───── Supplied information ─────

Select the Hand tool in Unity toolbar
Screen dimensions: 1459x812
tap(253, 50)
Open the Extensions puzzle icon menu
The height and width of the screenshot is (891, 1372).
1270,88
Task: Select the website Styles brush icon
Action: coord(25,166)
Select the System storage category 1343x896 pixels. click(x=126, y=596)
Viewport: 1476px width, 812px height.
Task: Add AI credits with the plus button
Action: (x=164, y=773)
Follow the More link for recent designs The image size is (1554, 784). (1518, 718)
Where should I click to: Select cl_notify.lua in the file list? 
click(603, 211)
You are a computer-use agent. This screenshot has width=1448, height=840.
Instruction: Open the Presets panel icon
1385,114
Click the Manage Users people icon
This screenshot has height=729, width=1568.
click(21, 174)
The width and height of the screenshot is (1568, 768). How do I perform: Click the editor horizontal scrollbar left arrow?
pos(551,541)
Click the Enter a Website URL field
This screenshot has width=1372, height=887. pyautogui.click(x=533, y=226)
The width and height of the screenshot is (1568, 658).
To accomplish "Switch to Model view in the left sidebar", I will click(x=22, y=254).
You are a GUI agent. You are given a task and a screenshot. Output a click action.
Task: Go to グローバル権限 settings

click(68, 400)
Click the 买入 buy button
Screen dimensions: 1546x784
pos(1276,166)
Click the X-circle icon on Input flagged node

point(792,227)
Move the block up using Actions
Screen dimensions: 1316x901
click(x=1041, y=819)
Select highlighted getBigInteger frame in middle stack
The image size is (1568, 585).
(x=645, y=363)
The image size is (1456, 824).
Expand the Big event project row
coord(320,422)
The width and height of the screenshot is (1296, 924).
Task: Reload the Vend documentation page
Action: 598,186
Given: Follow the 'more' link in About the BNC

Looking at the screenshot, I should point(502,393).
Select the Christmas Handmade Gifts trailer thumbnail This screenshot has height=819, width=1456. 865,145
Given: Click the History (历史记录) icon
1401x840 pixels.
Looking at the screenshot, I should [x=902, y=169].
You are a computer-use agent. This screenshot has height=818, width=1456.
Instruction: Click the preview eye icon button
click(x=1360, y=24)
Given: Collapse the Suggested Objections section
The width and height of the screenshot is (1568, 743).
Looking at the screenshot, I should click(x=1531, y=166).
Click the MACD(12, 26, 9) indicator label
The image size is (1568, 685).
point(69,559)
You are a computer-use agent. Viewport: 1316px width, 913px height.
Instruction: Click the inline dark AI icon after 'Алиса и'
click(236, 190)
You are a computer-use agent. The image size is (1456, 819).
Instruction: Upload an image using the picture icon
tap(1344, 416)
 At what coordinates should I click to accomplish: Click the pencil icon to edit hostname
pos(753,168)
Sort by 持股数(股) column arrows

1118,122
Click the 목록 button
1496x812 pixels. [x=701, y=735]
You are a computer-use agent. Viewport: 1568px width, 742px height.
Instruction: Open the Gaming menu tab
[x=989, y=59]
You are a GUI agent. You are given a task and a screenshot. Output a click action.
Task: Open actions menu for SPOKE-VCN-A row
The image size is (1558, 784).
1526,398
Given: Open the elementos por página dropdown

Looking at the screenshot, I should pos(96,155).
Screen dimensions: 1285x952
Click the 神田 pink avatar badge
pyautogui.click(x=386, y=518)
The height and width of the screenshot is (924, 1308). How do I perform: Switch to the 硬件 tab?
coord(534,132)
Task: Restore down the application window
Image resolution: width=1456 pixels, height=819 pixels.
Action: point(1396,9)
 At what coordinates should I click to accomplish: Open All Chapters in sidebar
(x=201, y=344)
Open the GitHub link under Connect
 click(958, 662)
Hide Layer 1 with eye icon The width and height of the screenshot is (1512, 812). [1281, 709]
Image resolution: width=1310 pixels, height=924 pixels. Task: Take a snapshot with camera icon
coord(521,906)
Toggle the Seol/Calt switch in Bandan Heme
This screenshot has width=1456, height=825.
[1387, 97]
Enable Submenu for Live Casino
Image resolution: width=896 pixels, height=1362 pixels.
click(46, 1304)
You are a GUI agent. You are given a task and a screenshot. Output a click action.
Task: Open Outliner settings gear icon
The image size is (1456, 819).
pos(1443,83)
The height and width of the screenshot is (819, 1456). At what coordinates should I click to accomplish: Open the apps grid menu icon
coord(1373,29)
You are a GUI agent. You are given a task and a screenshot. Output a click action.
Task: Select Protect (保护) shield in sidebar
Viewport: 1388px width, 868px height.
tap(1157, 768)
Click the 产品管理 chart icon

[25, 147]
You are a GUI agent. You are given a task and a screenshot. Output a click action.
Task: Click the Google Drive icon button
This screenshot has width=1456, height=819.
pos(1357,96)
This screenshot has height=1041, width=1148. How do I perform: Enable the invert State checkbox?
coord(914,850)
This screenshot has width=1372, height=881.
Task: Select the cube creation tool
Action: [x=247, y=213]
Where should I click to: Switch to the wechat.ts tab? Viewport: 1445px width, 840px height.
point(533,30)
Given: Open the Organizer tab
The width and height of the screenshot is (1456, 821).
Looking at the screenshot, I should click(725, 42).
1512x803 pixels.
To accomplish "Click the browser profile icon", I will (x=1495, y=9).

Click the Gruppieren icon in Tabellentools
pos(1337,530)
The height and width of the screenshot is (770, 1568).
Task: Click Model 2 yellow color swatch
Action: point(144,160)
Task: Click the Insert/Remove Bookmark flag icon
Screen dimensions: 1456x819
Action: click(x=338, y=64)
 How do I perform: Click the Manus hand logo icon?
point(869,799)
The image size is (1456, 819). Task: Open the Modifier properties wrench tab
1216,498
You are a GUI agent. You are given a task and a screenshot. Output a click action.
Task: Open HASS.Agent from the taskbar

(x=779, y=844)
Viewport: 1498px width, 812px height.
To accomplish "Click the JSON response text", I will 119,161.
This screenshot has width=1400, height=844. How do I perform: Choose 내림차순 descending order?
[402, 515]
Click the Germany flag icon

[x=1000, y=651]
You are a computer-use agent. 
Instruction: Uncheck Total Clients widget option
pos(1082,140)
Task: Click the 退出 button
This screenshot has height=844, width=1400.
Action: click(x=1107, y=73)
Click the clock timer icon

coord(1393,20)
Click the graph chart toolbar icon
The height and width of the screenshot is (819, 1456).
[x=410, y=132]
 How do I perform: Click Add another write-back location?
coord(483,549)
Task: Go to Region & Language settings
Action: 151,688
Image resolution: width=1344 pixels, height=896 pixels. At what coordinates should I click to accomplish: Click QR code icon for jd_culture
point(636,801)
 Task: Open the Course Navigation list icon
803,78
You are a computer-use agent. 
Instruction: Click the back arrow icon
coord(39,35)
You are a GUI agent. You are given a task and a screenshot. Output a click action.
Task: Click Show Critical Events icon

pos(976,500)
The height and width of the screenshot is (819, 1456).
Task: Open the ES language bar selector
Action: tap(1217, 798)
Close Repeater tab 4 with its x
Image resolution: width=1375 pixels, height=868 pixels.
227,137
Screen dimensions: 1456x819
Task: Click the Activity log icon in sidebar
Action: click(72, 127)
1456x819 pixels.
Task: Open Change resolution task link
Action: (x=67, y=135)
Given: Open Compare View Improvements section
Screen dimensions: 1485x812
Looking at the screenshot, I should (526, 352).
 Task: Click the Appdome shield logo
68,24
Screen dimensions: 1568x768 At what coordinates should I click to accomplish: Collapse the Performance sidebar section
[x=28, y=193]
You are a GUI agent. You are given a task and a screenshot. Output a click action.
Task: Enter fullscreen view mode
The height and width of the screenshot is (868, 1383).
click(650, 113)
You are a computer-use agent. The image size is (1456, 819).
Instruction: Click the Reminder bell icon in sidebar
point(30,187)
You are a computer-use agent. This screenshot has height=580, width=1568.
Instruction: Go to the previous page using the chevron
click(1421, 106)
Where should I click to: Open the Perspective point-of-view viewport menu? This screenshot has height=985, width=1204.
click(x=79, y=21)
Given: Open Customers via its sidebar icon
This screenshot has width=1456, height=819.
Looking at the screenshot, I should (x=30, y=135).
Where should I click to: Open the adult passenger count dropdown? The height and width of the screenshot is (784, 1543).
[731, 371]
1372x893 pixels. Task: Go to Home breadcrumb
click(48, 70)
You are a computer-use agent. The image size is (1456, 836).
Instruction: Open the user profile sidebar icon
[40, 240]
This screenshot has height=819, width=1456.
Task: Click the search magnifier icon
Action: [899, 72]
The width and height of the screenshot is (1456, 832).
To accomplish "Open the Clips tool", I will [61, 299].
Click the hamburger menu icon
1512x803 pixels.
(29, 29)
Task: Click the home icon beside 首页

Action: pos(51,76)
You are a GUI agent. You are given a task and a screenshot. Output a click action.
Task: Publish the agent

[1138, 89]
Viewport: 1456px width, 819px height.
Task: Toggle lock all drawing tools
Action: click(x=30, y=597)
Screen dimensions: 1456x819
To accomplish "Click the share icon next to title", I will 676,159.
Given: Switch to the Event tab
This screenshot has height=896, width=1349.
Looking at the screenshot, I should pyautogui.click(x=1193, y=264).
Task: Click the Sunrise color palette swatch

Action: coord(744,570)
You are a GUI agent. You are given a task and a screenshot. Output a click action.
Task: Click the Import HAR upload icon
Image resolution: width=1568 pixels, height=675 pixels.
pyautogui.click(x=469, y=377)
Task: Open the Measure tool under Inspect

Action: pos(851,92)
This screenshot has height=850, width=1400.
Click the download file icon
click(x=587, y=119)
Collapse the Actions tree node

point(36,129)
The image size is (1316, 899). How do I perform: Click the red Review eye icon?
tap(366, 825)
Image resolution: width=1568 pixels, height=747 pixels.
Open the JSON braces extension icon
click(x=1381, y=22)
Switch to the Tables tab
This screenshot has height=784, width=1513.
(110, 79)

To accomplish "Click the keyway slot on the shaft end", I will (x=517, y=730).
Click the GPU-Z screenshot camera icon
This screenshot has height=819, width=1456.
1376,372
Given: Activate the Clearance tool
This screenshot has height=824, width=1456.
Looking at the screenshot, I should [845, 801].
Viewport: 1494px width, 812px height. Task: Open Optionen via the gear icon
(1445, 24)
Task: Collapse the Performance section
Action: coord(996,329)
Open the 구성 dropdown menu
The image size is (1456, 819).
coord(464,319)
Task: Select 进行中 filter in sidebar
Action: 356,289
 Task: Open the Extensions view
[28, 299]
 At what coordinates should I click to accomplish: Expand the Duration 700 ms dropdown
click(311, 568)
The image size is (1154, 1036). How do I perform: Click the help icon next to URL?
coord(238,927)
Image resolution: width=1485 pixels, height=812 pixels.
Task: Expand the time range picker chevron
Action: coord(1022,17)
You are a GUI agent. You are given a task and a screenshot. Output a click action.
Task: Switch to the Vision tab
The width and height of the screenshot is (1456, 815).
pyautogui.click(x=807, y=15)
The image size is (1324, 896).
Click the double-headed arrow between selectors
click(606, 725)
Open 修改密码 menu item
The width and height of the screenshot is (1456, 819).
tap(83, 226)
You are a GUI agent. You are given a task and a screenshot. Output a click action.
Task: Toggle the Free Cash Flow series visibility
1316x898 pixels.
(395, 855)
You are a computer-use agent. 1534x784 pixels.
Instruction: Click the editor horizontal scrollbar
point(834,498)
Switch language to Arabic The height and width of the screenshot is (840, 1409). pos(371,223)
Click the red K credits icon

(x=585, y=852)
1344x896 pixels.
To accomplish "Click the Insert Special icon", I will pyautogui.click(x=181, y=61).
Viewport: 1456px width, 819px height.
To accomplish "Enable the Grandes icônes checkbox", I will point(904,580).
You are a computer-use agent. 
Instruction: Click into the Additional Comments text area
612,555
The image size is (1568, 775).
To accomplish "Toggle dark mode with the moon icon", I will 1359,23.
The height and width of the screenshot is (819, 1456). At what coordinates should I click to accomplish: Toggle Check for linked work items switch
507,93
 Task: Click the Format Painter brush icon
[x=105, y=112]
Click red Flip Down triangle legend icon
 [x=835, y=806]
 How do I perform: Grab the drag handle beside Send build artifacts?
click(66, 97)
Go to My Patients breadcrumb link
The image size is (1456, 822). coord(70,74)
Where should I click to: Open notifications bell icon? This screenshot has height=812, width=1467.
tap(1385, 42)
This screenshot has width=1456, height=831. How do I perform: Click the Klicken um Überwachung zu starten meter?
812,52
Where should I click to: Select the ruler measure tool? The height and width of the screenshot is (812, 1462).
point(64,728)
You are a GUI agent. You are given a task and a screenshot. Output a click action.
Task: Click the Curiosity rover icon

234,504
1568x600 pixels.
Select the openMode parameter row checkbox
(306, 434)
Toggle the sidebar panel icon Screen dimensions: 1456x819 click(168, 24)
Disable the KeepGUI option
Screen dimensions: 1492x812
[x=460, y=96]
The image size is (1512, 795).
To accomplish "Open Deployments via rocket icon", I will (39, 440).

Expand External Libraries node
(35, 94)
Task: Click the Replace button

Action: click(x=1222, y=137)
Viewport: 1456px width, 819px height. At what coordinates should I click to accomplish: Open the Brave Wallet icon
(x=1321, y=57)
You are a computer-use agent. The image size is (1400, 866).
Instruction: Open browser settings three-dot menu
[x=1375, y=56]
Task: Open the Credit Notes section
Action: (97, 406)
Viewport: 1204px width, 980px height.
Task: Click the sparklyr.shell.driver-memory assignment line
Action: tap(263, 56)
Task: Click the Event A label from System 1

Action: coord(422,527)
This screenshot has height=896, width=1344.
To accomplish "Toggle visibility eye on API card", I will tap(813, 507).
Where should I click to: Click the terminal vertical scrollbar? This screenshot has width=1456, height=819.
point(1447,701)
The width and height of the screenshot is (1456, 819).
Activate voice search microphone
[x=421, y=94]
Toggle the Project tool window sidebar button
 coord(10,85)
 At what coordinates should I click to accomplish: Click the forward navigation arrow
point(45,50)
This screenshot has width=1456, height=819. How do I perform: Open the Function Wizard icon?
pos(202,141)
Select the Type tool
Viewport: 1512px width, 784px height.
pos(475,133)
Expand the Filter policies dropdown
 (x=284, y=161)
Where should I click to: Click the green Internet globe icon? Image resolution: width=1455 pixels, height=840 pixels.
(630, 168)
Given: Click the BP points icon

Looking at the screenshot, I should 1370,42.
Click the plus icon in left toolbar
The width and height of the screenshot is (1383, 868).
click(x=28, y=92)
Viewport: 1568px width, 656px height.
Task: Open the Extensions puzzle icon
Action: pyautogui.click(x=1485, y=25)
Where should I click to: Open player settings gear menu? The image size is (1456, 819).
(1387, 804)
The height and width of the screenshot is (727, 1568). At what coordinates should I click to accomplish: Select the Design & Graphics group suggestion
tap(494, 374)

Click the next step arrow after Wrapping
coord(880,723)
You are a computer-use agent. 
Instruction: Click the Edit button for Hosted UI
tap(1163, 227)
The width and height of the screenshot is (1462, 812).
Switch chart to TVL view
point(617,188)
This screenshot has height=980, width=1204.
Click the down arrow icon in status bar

─────

The task: Out of the entries above, write out only the lines between the line holding "Where should I click to: Select cl_notify.lua" and the line holding "Select the Christmas", inclusive, each exactly as given.

The answer:
Where should I click to: Select cl_notify.lua in the file list? 
click(603, 211)
You are a computer-use agent. This screenshot has width=1448, height=840.
Instruction: Open the Presets panel icon
1385,114
Click the Manage Users people icon
This screenshot has height=729, width=1568.
click(21, 174)
The width and height of the screenshot is (1568, 768). How do I perform: Click the editor horizontal scrollbar left arrow?
pos(551,541)
Click the Enter a Website URL field
This screenshot has width=1372, height=887. pyautogui.click(x=533, y=226)
The width and height of the screenshot is (1568, 658).
To accomplish "Switch to Model view in the left sidebar", I will click(x=22, y=254).
You are a GUI agent. You are given a task and a screenshot. Output a click action.
Task: Go to グローバル権限 settings

click(68, 400)
Click the 买入 buy button
Screen dimensions: 1546x784
pos(1276,166)
Click the X-circle icon on Input flagged node

point(792,227)
Move the block up using Actions
Screen dimensions: 1316x901
click(x=1041, y=819)
Select highlighted getBigInteger frame in middle stack
The image size is (1568, 585).
(x=645, y=363)
The image size is (1456, 824).
Expand the Big event project row
coord(320,422)
The width and height of the screenshot is (1296, 924).
Task: Reload the Vend documentation page
Action: 598,186
Given: Follow the 'more' link in About the BNC

Looking at the screenshot, I should point(502,393).
Select the Christmas Handmade Gifts trailer thumbnail This screenshot has height=819, width=1456. 865,145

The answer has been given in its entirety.